Hank Azaria calls for Diversity in ‘The Simpsons’ Writers’ Room

Simpsons actor Hank Azaria, who provides the show’s voice for the ‘Apu Nahasapeemapetilon’ character, has said he would be willing to give up the role and be replaced by an Indian or South Asian actor after calling for more “inclusion” and diversity in the show’s writing room.

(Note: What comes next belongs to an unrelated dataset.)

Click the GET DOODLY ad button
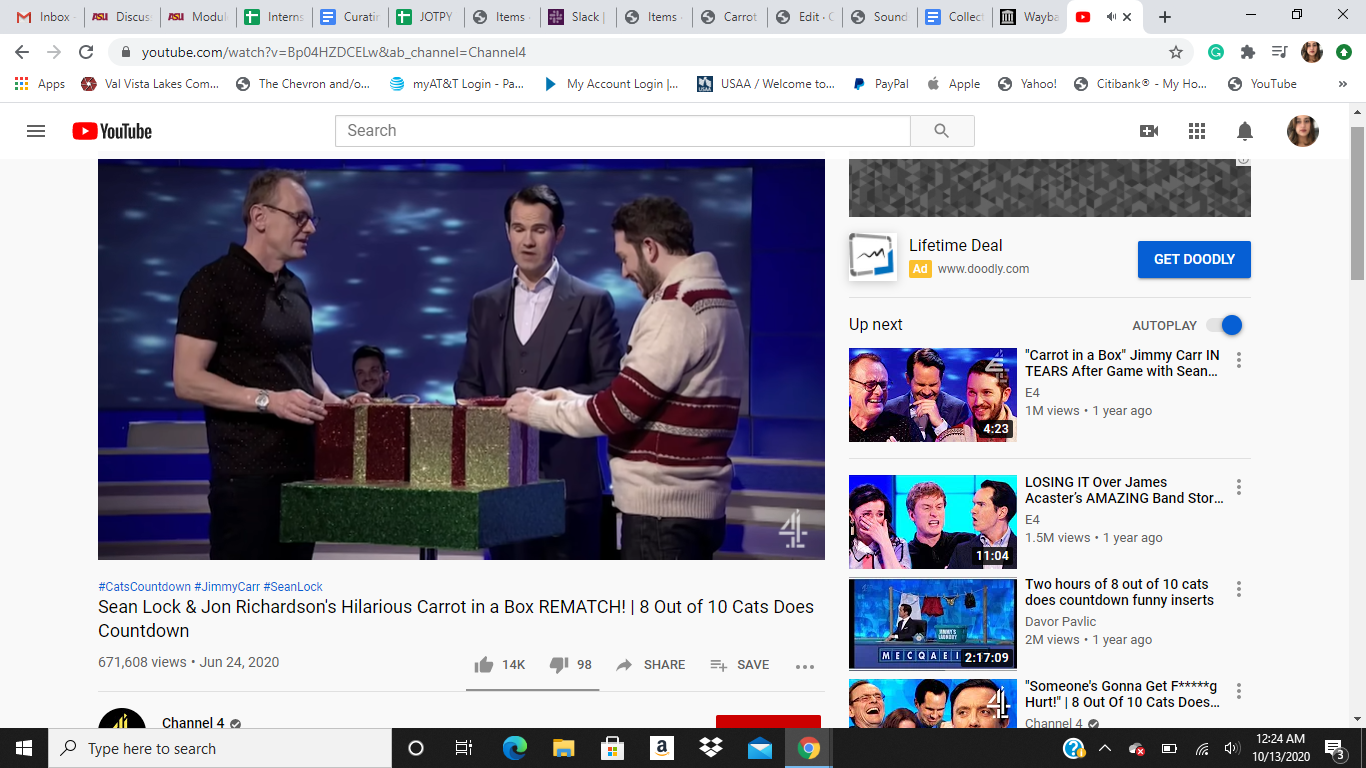The width and height of the screenshot is (1366, 768). tap(1194, 259)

He made the comments while appearing on Stephen Colbert’s-The Late Show, where he called for The Simpsons creators to listen to the criticism over Apu, who has been called “a noxious pastiche of South Asian stereotypes”.

 

“I think the most important thing is to listen to Indian people and their experience with it,” he said. “Listening to voices means inclusion in the writers’ room. I really want to see Indian, South Asian writers in the writers’ room, genuinely informing whichever direction this character takes…I’m perfectly willing to step aside. It just feels like the right thing to do to me.”

 

The conversation around the Apu character started when Hari Kondabolu – a stand-up comic from New York – created a documentary called ‘The Problem with Apu’. He used the platform to explain how the character was used by children and young people, who would use his catchphrase “Thank you, come again!” as a tool to bully south Asian Americans.

 

“There are a billion reasons to love The Simpsons and Apu was one of them,” Kondabolu told the Guardian in 2017. “But when you sit in high school, which is, I think for most of us, the lowest point in our lives, you realise [Apu] was a tool for kids to go after you. And this was perfect, right? A caricature with this ridiculous accent that nobody has…I still had the same vulnerabilities, and my parents were accented. I thought: how are they going to view my parents, how are they going to view me?”

 

The Simpsons addressed the criticism during an episode in early April where Lisa Simpson referenced the controversy in a scene which ended with a picture of Apu with the phrase “don’t have a cow” on it. Kondabolu himself was among the first to respond, criticising the scene as dismissive. “Wow. ‘Politically Incorrect?’ That’s the takeaway from my movie & the discussion it sparked? Man, I really loved this show. This is sad.”

 

Azaria had previously said the fact that Apu had caused any kind of harm and suffering was “disturbing” and “distressing” to him. “The idea that anybody was marginalised based on it or had a hard time was very upsetting to me personally and professionally,” he added.

 

Last week, The Simpsons’ executive producer, Al Jean, tweeted that he would address the controversy. “I truly appreciate all responses pro and con…I will continue to try to find an answer that is popular [and] more important right.”